İhsan Aktaş: İzmir çok yorgun görünüyor

İZMİR - Seçim sürecinin başlamasıyla birlikte Kamuoyu Araştırma Şirketlerinin yetkilileri televizyonların vazgeçilmez konukları arasına girdi. Bir süredir TV’lerde sıkça izlediğimiz GENAR Araştırma Yönetim Kurulu Başkanı  İhsan Aktaş ile 12 Haziran’daki seçimleri konuştuk. Seçimlerle ilgili yaptıkları son anketin sürdüğünü ve 8 Haziran da sona ereceğini vurgulayan Aktaş, seçim yasakları nedeniyle sonuçları açıklayamayacaklarını ancak belirli kişilere göndereceklerini söyledi. Aktaş’ın siyasi partiler, seçim süreci ve İzmir hakkındaki görüşlerini ilgiyle okuyacağınızı umuyoruz.

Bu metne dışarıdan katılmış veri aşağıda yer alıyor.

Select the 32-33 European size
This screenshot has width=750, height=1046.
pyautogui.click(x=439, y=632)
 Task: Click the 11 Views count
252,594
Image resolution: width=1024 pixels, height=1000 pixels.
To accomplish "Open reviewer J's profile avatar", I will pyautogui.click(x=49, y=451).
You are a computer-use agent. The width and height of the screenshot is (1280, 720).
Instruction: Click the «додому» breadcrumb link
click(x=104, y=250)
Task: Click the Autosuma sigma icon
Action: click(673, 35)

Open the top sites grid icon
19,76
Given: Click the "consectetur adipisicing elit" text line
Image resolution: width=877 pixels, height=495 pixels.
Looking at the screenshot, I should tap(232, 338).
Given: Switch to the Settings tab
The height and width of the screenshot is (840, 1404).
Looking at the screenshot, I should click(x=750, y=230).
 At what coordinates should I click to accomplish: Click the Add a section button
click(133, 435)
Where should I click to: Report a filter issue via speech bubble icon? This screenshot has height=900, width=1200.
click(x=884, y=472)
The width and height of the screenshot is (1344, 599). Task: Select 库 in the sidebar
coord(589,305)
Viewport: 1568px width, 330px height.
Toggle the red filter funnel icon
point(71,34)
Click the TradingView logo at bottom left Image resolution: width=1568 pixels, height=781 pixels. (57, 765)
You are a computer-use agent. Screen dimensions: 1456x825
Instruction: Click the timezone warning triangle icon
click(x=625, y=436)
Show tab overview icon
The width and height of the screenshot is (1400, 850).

Seçimlere çok kısa bir zaman kaldı. Seçim yasakları nedeniyle sonuç açıklanamıyor ancak genel olarak seçim sürecini nasıl değerlendiriyorsunuz?


Aktaş:
Seçim yasakları nedeniyle oran veremiyoruz. Ama seçimleri karakterize eden bazı olaylar var. Onlardan bahsedelim. Genel seçimlere gelmeden önce yapılan referandum öncesi AK Parti nin oyları yüzde 37-38 civarındaydı. Referandum bittiğinde de AK Parti kendi oranını 10 puan kadar yukarıya çekti. Kemal Kılıçdaroğlu’da genel başkan seçilir seçilmez ani bir sıçrama oldu. Daha sonra CHP’deki bu yükseliş iç tartışmalardan dolayı tekrar Baykal’ın bıraktığı yerlere kadar yaklaşmıştı. Seçime bir bakıma referandum ve CHP Genel Başkanı’nın değişmesi damgasını vurdu. Üç ay önce seçim süreci başladı ve oy oranlarında köklü bir değişiklik olmadı. Fakat bu seçimde farklı bir şey oldu. CHP, bugüne kadar laiklik, AK Partisi, bölünme gibi korkularla kampanyayı yürütürdü. CHP’yi yönlendirenler bu söylemlerle sonuç alamayacaklarını gördüler ve yeni bir söylemle çıktılar. Özellikle aile sigortasıyla da bir hayli ses getirdiler ve kampanya da adından en çok söz edilen proje oldu.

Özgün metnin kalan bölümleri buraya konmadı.